Am 4. August 1953 schritt man zum ersten Spatenstich und schon rund 16 Monate später wurde die neue Volksschule „Am Steeg“ eingeweiht. Im Gedenken an das „Marianische Jahr“ beschloss der Gemeinderat, die Schule solle den Namen „Marienschule“ tragen.

Es sollte ein großer Tag für Kapellen werden, jener 16. Dezember 1954. Ein Donnerstag übrigens, den die Dorfgemeinschaft mit einem Gottesdienst begann. Danach machte sich eine Prozession auf den Weg zur neuen Schule, die für die Teilnehmer allmählich im dichten Nebel sichtbar wurde.

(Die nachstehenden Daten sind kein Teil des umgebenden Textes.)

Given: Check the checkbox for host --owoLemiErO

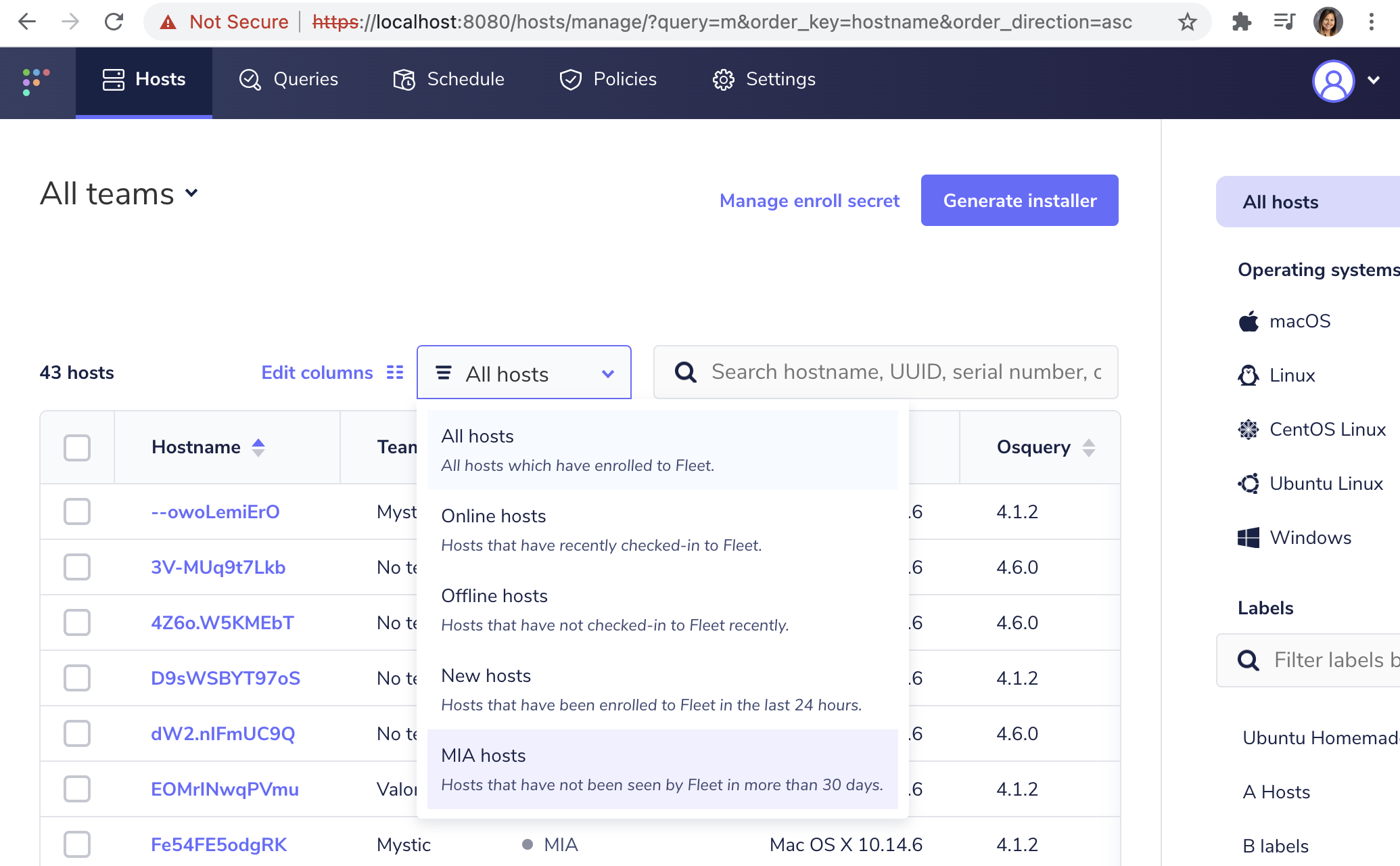Looking at the screenshot, I should click(x=76, y=512).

Der Architekt, Dipl. Ing. Glitz, übergab den Schlüssel an Bürgermeister Kanders und stellte stolz fest: „Die Kinder erhalten eine moderne Schule, die von Licht durchflutet ist.“ Bürgermeister Kanders, der den Schlüssel an Hauptlehrer Winter weiterreichte, erntete ebenfalls viel Zustimmung. Vor allem wegen des Farbkonzeptes der Marienschule. Alle Klassenräume präsentierten sich in anderen Wandfarben. Das war modern. Das gab es sonst noch nirgendwo.

Kreisschulrat van Treeck schließlich wurde für die moderne Innenausstattung gelobt, für deren Kauf er sich stark gemacht hatte und Oberregierungsrat Giesen attestierte der Gemeinde Kapellen, mit Opfersinn Großes erreicht zu haben.

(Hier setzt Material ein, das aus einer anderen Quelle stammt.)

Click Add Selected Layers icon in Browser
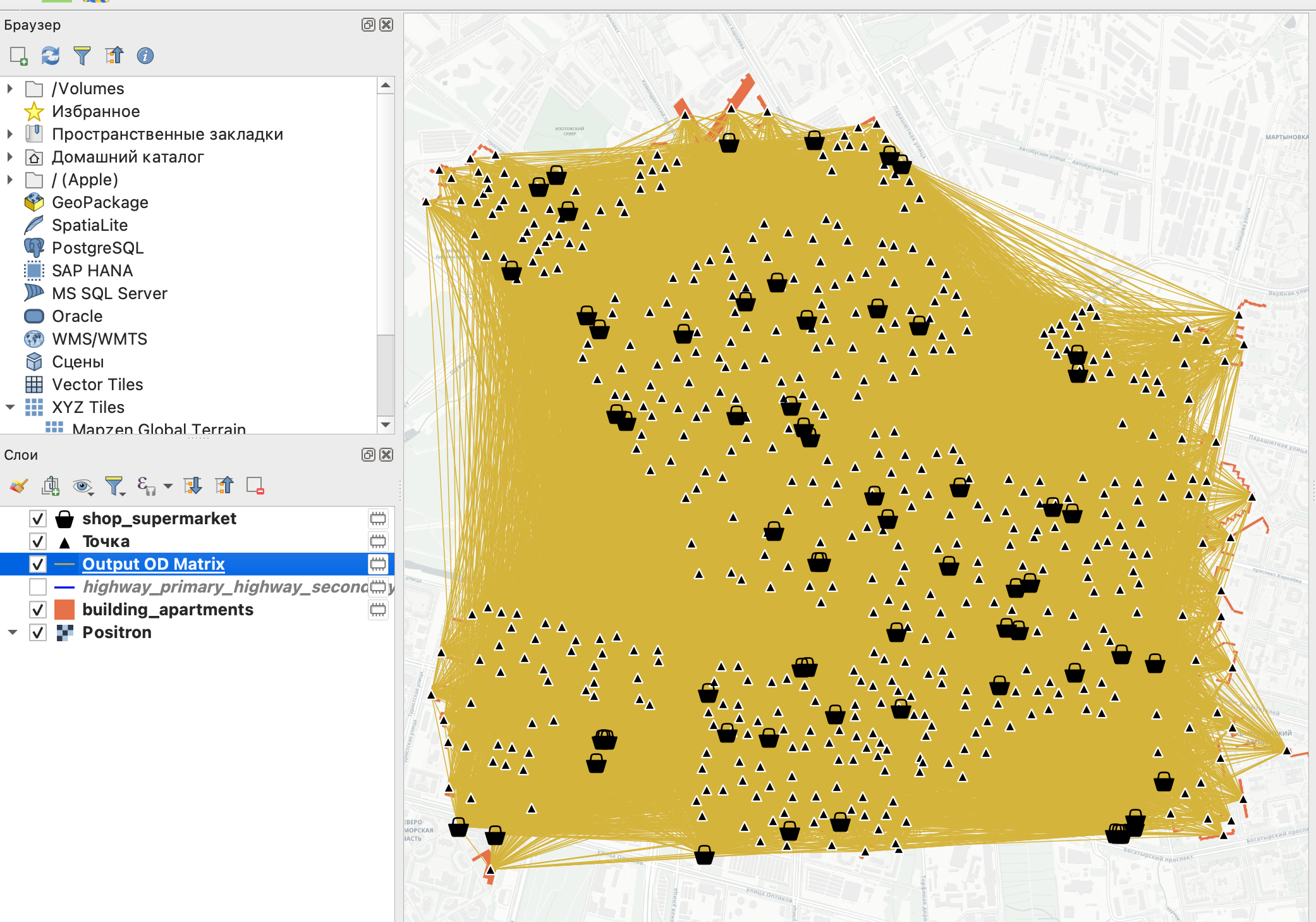This screenshot has height=922, width=1316. coord(19,56)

Domherr Thamm gratulierte für die Schwesternschaft St. Bernardin und Landrat Bösken schließlich fand markige Worte: Die Schulverhältnisse in Kapellen seien katastrophal gewesen. Jetzt aber habe man eine der schönsten Schulen. Aber das nütze nichts, wenn die Kinder nicht im richtigen Geist zu kernigen, christlichen Menschen erzogen würden.Anschließend wandelten Gäste, Eltern und Schulkinder durch das neue Gebäude und zeigten sich begeistert.

Die Marienschule nahm ihren Betrieb auf und am 25. März 1955 wurden 10 Knaben und 16 Mädchen aus der Schule entlassen. Der erste Entlassjahrgang der neuen Schule, die in der Folge immer mehr Schüler unterrichtete. Ab Ostern 1959 musste eine sechste Klasse eingerichtet werden. Die Schülerzahl war auf 219 gestiegen. Bis 1962 kletterte die Schülerzahl auf 253 und die Prognosen sagten weiteres Wachstum voraus. Die Marienschule war zu klein geworden.

Bereits nach den Osterferien 1963 nahm man einen Erweiterungsbau in Betrieb. Später kam auch noch eine Turnhalle hinzu. Mittlerweile unterrichteten sieben Lehrkräfte in Kapellen.Der Beginn des Schuljahres 1968/1969 brachte Veränderung. Durch die Einführung der Hauptschulen wurde die Marienschule zur Grundschule. Die vier Jahrgänge wurden von 132 Schülerinnen und Schülern besucht.

Vom 1. Juli 1969 an gehört Kapellen zur neuen Stadt Geldern. Vom Schuljahr 1969/1970 an setzen Kapellener Hauptschüler ihre Schullaufbahn in Geldern fort.

Einen denkwürdigen Termin erlebte die Marienschule am 30. September 1989: Das Gelderner Erdgasnetz wurde in Kapellen geschlossen. Die Gelderner Stadtwerke feierten dies auf dem Schulhof der Marienschule. Durch weitere technische Änderungen, Brandschutzmaßnahmen und die Neugestaltung des Schulhofes bleibt der Marienschule immer ein gutes Niveau erhalten. Bis zum heutigen Tag. Und so ist die Marienschule nicht nur beim St. Martinszug weiterhin ein markanter Punkt in der schmucken Ortschaft an der Fleuth.